### TASK INSTRUCTIONS
Retype the records below so that each one matches exactly.

···

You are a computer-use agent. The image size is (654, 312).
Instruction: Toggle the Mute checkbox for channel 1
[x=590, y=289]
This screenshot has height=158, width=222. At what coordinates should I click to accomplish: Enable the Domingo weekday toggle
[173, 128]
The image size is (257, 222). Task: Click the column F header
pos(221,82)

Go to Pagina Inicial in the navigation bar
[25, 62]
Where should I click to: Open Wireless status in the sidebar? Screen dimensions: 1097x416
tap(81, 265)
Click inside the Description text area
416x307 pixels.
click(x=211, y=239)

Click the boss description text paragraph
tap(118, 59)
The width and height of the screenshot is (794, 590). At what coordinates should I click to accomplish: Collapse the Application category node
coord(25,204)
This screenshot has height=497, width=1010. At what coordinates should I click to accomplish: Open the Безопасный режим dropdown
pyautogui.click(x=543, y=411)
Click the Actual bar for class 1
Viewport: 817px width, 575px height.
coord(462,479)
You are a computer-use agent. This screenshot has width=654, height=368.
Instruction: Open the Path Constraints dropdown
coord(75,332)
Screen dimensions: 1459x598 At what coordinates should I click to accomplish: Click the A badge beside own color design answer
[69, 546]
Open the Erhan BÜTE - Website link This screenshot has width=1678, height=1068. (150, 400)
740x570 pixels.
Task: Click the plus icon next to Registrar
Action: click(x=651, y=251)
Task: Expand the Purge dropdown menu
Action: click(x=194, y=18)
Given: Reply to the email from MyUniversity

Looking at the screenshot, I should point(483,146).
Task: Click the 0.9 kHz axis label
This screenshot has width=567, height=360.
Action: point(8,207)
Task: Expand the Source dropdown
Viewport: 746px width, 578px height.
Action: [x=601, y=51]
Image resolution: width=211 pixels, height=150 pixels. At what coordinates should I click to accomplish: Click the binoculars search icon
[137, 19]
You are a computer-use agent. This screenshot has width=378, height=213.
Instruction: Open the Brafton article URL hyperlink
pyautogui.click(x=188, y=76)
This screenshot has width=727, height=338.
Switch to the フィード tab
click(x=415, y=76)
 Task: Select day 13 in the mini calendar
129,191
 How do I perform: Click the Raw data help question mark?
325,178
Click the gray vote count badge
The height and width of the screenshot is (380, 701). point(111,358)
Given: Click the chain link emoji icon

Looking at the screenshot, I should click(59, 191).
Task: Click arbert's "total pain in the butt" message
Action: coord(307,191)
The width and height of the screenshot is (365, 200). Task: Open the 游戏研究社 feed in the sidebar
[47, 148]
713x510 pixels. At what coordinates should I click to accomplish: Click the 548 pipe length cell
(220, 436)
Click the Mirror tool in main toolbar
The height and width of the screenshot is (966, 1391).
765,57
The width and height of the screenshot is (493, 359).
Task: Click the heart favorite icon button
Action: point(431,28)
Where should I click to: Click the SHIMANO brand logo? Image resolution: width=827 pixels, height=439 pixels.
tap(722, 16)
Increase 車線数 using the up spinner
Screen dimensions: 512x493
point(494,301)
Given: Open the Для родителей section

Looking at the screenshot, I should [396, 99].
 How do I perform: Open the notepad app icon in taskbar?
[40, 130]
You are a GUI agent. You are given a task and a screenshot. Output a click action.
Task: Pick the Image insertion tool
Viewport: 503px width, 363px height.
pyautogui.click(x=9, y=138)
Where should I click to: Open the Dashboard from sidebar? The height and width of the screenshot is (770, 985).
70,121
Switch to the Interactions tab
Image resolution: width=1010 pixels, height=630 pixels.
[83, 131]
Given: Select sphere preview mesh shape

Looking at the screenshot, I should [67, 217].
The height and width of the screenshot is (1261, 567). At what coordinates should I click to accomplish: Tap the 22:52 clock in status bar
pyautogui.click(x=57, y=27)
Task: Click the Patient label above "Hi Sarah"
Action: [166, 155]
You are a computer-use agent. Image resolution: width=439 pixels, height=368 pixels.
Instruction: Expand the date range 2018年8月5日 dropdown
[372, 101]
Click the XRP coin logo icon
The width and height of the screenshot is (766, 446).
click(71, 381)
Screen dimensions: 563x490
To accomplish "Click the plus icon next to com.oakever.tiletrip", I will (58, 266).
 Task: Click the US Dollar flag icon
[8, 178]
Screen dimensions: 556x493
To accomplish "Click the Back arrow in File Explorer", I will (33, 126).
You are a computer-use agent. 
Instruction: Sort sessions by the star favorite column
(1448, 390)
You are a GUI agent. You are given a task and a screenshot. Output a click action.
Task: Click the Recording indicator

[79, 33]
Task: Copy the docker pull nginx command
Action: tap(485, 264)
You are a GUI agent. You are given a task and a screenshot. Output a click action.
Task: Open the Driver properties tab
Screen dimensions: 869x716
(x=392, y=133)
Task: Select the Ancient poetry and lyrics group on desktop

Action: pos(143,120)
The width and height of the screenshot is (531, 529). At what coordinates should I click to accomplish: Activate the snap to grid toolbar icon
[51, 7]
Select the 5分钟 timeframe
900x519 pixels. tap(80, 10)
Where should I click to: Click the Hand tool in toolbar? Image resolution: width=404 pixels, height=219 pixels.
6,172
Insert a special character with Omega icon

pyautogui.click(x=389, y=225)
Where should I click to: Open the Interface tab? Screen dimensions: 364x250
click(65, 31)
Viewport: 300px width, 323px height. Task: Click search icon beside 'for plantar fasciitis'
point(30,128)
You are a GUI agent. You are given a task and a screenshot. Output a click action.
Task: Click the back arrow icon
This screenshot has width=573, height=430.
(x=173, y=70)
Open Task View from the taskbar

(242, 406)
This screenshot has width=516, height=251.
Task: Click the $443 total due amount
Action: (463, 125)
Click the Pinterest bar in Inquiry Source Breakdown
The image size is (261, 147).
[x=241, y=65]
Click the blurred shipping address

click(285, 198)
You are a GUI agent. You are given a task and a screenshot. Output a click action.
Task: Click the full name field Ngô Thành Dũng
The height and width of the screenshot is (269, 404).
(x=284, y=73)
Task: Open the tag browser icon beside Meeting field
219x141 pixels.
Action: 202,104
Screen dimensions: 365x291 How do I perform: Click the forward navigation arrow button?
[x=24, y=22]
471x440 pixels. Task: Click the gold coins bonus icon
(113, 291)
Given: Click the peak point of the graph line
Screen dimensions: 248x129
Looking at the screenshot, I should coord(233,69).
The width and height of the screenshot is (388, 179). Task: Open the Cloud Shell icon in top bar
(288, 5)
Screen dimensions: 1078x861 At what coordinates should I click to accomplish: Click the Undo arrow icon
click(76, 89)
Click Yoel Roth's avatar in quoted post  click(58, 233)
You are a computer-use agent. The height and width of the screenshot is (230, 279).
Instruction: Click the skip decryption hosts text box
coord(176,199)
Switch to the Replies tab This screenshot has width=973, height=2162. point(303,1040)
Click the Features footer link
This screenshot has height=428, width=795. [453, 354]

···

### EXPECTED ANSWER
You are a computer-use agent. The image size is (654, 312).
Instruction: Toggle the Mute checkbox for channel 1
[x=590, y=289]
This screenshot has height=158, width=222. At what coordinates should I click to accomplish: Enable the Domingo weekday toggle
[173, 128]
The image size is (257, 222). Task: Click the column F header
pos(221,82)

Go to Pagina Inicial in the navigation bar
[25, 62]
Where should I click to: Open Wireless status in the sidebar? Screen dimensions: 1097x416
tap(81, 265)
Click inside the Description text area
416x307 pixels.
click(x=211, y=239)

Click the boss description text paragraph
tap(118, 59)
The width and height of the screenshot is (794, 590). At what coordinates should I click to accomplish: Collapse the Application category node
coord(25,204)
This screenshot has height=497, width=1010. At what coordinates should I click to accomplish: Open the Безопасный режим dropdown
pyautogui.click(x=543, y=411)
Click the Actual bar for class 1
Viewport: 817px width, 575px height.
coord(462,479)
You are a computer-use agent. This screenshot has width=654, height=368.
Instruction: Open the Path Constraints dropdown
coord(75,332)
Screen dimensions: 1459x598 At what coordinates should I click to accomplish: Click the A badge beside own color design answer
[69, 546]
Open the Erhan BÜTE - Website link This screenshot has width=1678, height=1068. (150, 400)
740x570 pixels.
Task: Click the plus icon next to Registrar
Action: click(x=651, y=251)
Task: Expand the Purge dropdown menu
Action: click(x=194, y=18)
Given: Reply to the email from MyUniversity

Looking at the screenshot, I should point(483,146).
Task: Click the 0.9 kHz axis label
This screenshot has width=567, height=360.
Action: point(8,207)
Task: Expand the Source dropdown
Viewport: 746px width, 578px height.
Action: [x=601, y=51]
Image resolution: width=211 pixels, height=150 pixels. At what coordinates should I click to accomplish: Click the binoculars search icon
[137, 19]
You are a computer-use agent. This screenshot has width=378, height=213.
Instruction: Open the Brafton article URL hyperlink
pyautogui.click(x=188, y=76)
This screenshot has width=727, height=338.
Switch to the フィード tab
click(x=415, y=76)
 Task: Select day 13 in the mini calendar
129,191
 How do I perform: Click the Raw data help question mark?
325,178
Click the gray vote count badge
The height and width of the screenshot is (380, 701). point(111,358)
Given: Click the chain link emoji icon

Looking at the screenshot, I should click(59, 191).
Task: Click arbert's "total pain in the butt" message
Action: coord(307,191)
The width and height of the screenshot is (365, 200). Task: Open the 游戏研究社 feed in the sidebar
[47, 148]
713x510 pixels. At what coordinates should I click to accomplish: Click the 548 pipe length cell
(220, 436)
Click the Mirror tool in main toolbar
The height and width of the screenshot is (966, 1391).
765,57
The width and height of the screenshot is (493, 359).
Task: Click the heart favorite icon button
Action: point(431,28)
Where should I click to: Click the SHIMANO brand logo? Image resolution: width=827 pixels, height=439 pixels.
tap(722, 16)
Increase 車線数 using the up spinner
Screen dimensions: 512x493
point(494,301)
Given: Open the Для родителей section

Looking at the screenshot, I should [396, 99].
 How do I perform: Open the notepad app icon in taskbar?
[40, 130]
You are a GUI agent. You are given a task and a screenshot. Output a click action.
Task: Pick the Image insertion tool
Viewport: 503px width, 363px height.
pyautogui.click(x=9, y=138)
Where should I click to: Open the Dashboard from sidebar? The height and width of the screenshot is (770, 985).
70,121
Switch to the Interactions tab
Image resolution: width=1010 pixels, height=630 pixels.
[83, 131]
Given: Select sphere preview mesh shape

Looking at the screenshot, I should [67, 217].
The height and width of the screenshot is (1261, 567). At what coordinates should I click to accomplish: Tap the 22:52 clock in status bar
pyautogui.click(x=57, y=27)
Task: Click the Patient label above "Hi Sarah"
Action: [166, 155]
You are a computer-use agent. Image resolution: width=439 pixels, height=368 pixels.
Instruction: Expand the date range 2018年8月5日 dropdown
[372, 101]
Click the XRP coin logo icon
The width and height of the screenshot is (766, 446).
click(71, 381)
Screen dimensions: 563x490
To accomplish "Click the plus icon next to com.oakever.tiletrip", I will (58, 266).
 Task: Click the US Dollar flag icon
[8, 178]
Screen dimensions: 556x493
To accomplish "Click the Back arrow in File Explorer", I will (33, 126).
You are a computer-use agent. 
Instruction: Sort sessions by the star favorite column
(1448, 390)
You are a GUI agent. You are given a task and a screenshot. Output a click action.
Task: Click the Recording indicator

[79, 33]
Task: Copy the docker pull nginx command
Action: tap(485, 264)
You are a GUI agent. You are given a task and a screenshot. Output a click action.
Task: Open the Driver properties tab
Screen dimensions: 869x716
(x=392, y=133)
Task: Select the Ancient poetry and lyrics group on desktop

Action: pos(143,120)
The width and height of the screenshot is (531, 529). At what coordinates should I click to accomplish: Activate the snap to grid toolbar icon
[51, 7]
Select the 5分钟 timeframe
900x519 pixels. tap(80, 10)
Where should I click to: Click the Hand tool in toolbar? Image resolution: width=404 pixels, height=219 pixels.
6,172
Insert a special character with Omega icon

pyautogui.click(x=389, y=225)
Where should I click to: Open the Interface tab? Screen dimensions: 364x250
click(65, 31)
Viewport: 300px width, 323px height. Task: Click search icon beside 'for plantar fasciitis'
point(30,128)
You are a GUI agent. You are given a task and a screenshot. Output a click action.
Task: Click the back arrow icon
This screenshot has width=573, height=430.
(x=173, y=70)
Open Task View from the taskbar

(242, 406)
This screenshot has width=516, height=251.
Task: Click the $443 total due amount
Action: (463, 125)
Click the Pinterest bar in Inquiry Source Breakdown
The image size is (261, 147).
[x=241, y=65]
Click the blurred shipping address

click(285, 198)
You are a GUI agent. You are given a task and a screenshot. Output a click action.
Task: Click the full name field Ngô Thành Dũng
The height and width of the screenshot is (269, 404).
(x=284, y=73)
Task: Open the tag browser icon beside Meeting field
219x141 pixels.
Action: 202,104
Screen dimensions: 365x291 How do I perform: Click the forward navigation arrow button?
[x=24, y=22]
471x440 pixels. Task: Click the gold coins bonus icon
(113, 291)
Given: Click the peak point of the graph line
Screen dimensions: 248x129
Looking at the screenshot, I should coord(233,69).
The width and height of the screenshot is (388, 179). Task: Open the Cloud Shell icon in top bar
(288, 5)
Screen dimensions: 1078x861 At what coordinates should I click to accomplish: Click the Undo arrow icon
click(76, 89)
Click Yoel Roth's avatar in quoted post  click(58, 233)
You are a computer-use agent. The height and width of the screenshot is (230, 279).
Instruction: Click the skip decryption hosts text box
coord(176,199)
Switch to the Replies tab This screenshot has width=973, height=2162. point(303,1040)
Click the Features footer link
This screenshot has height=428, width=795. [453, 354]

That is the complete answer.